According to the Governor of the Bank of Ghana (BOG), Dr Johnson Asiama, the economic question he faced at the beginning of his tenure as Governor has flipped with the 2025 economic achievements.
While remarking on his year-long record, he disclosed that the next step for the Ghanaian economy is to capitalize on the stability gained for further growth in 2026. The progress and adjustment to Ghana’s new status, according to him, require collective commitment and hard work.
“As we turn toward 2026, the central question is no longer whether stability can be restored. The question is how that stability is used.”
Dr Johnson Asiama, BOG Governor
As part of the measures the Bank of Ghana is taking to equip economic and financial activities in Ghana for the fast-approaching year, Dr Asiama outlined certain policy initiatives to give a framework for how stability in 2025 would be utilized.
Promoting Export Financing to Expand FX Base
The Bank of Ghana has earlier reached out to banks to rally support for the government’s export agenda by “strengthening export finance desks, supporting agro-processing and non-traditional exports, and engaging more deliberately with AfCFTA-related trade opportunities.” The Governor revealed that the feedback is impressive.
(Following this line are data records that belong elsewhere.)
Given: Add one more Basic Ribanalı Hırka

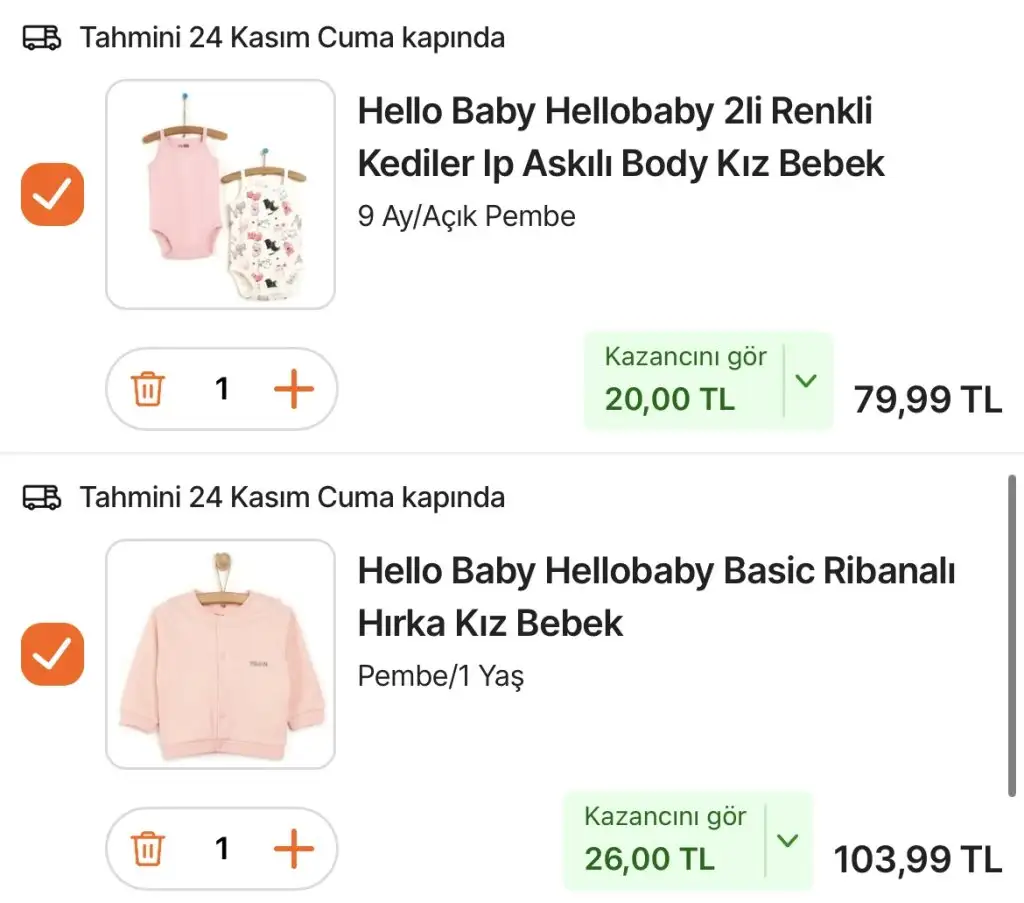Looking at the screenshot, I should coord(293,849).
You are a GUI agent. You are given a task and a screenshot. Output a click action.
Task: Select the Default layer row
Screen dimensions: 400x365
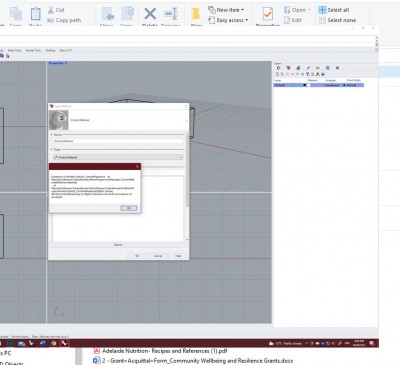click(319, 85)
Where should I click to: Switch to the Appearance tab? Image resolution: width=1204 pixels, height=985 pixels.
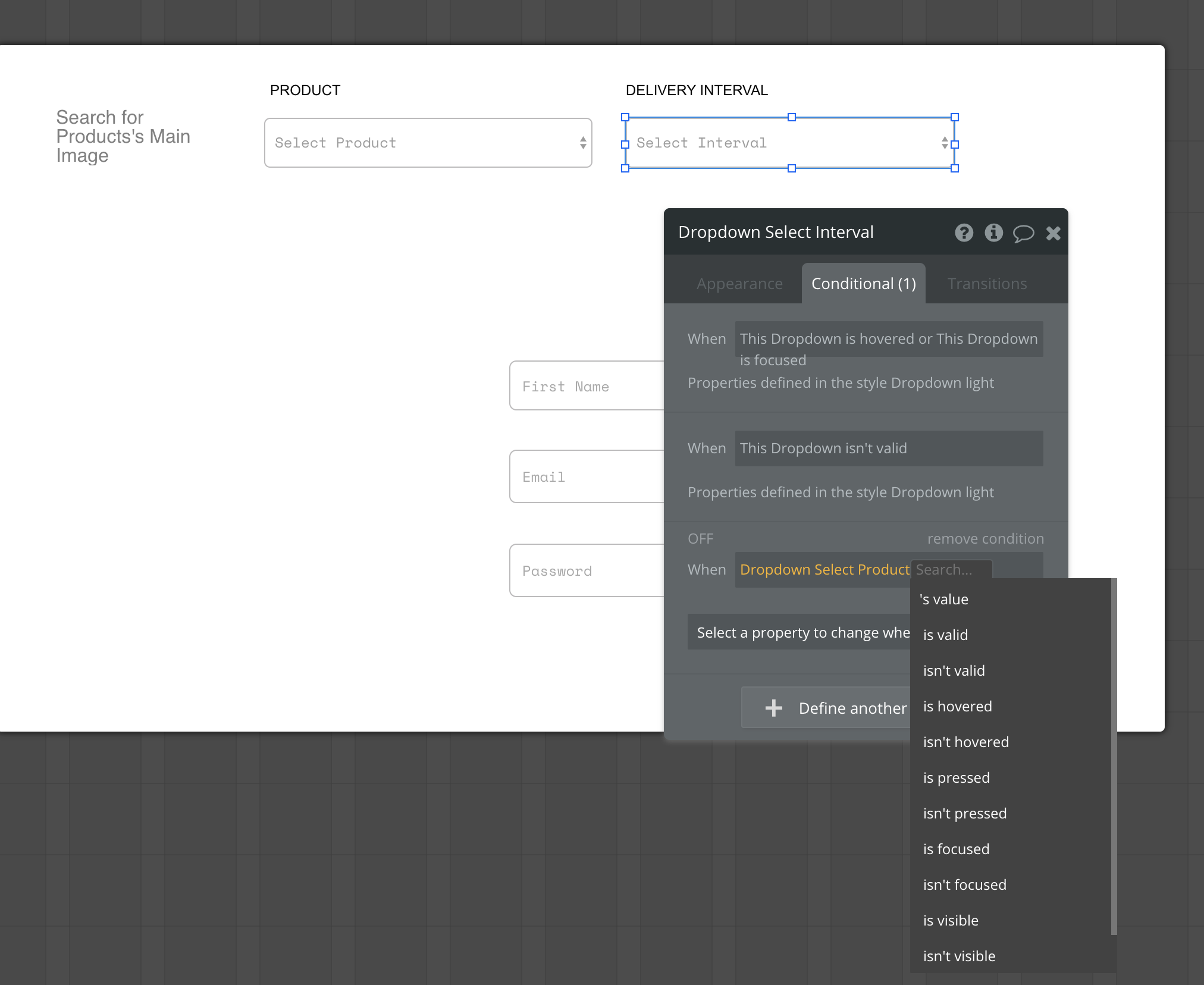click(739, 284)
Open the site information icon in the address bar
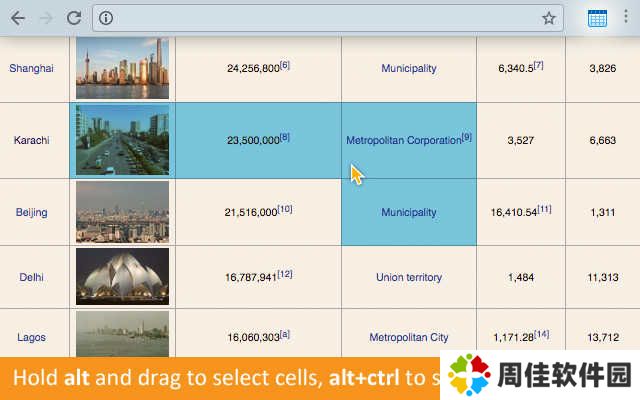 [106, 18]
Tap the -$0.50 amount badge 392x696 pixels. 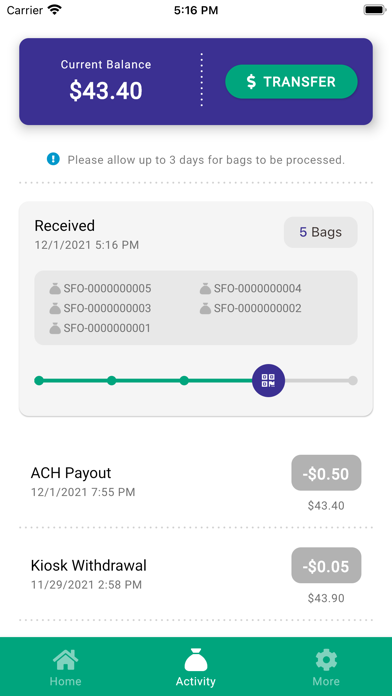coord(326,473)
“In the year ahead, we expect this momentum to deepen, with banks playing a more active role in financing export-oriented enterprises, managing trade risk, and helping firms move from domestic markets into regional and global value chains.”
Dr Johnson Asiama, BOG Governor
He urged the banking sector to play an active role in Ghana’s export agenda to shape it, emphasizing that “this is the moment for banks to do more to design export-ready loan products, build sector-specific expertise, support risk-sharing and hedging instruments, invest in digital trade platforms, and actively walk with exporters from production to payment.”
Nurturing exporters through financial support frameworks expands Ghana’s foreign exchange (FX) base, improves banks’ balance sheets, and deepens the resilience of the financial system. “Every container shipped, every processed good sold abroad, every new contract won, strengthens both the real economy and the banking sector that serves it,” Dr Asiama illustrated.

The head of Ghana’s Central Bank admonished the banks to operate as a unit to ensure national coordination and effectiveness. He called for all banks to be committed to moving from isolated initiatives to a collective export finance strategy, while assuring that the Central Bank will also be actively present to support in different ways.
“Bank of Ghana will continue to play its part, through policy stability, dialogue, and targeted regulatory support, but the energy, innovation, and scale must come from the banks.”
Dr Johnson Asiama, BOG Governor
He again assured the banking sector players that the country is ready for their export-financing initiatives. All the various sectors and sector groups await the opportunity to expand the export sector.
“Ghana’s exporters are ready. Our young entrepreneurs are ready. The global market is open. What they need now is a banking system fully aligned with the nation’s drive to earn more, produce more, and compete globally.”
Dr Johnson Asiama, BOG Governor
Banking Sector Realigns to Support Stability
As the Governor of the Bank of Ghana has assured the government of his support to reset the economy, this has been realized in the unit operations between the Bank of Ghana and the Ministry of Finance to achieve the current stability. Dr Asiama again reassured that the Bank of Ghana will continue to cooperate as 2026 approaches.

According to Dr Asiama, the stage in the country’s growth process that answers the ‘how that stability is used’ will clearly define institutions in terms of those that have strengthened governance, improved risk management, and rebuilt capital, and those that have not. The strengthened and ready-to-seize-opportunity institutions will find greater room to expand credit responsibly.
The quality of supervision from the Central Bank will also be improved, focusing on sharpening the quality of intermediation, underwriting discipline, sectoral concentration, cash-flow analysis, and risk pricing. According to the Governor, “credit growth will matter, but credit quality will matter more,” in 2026.
As interest rates decline, the Bank will prioritize asset quality, without weakening standards. Tolerance for repeated weaknesses will be lower, even as engagement remains constructive.
Prognosis for Ghana’s economy in 2026
According to Dr Asiama, the national economy and the banking sector in 2026 will shift from recovery to depth and diversification, mobilizing long-term capital for a broader range of issuers and instruments, and strengthening the link between savings and productive investment.
Innovation will remain central, with sharper expectations. Priority will be given to solutions that demonstrably lower costs, expand access, strengthen compliance, and improve risk management. Clearer guidance will support a level playing field between banks and the real sectors.

He emphasized that the underlying principle for success in all these is simply discipline. the next phase of growth will reward predictable systems, credible institutions, steady leadership, and productive implementation of policy and financings
“If 2025 was the year confidence was rebuilt, then 2026 must be the year that confidence is put to work – carefully, productively, and with judgment, in service of a stronger, more competitive Ghanaian economy.”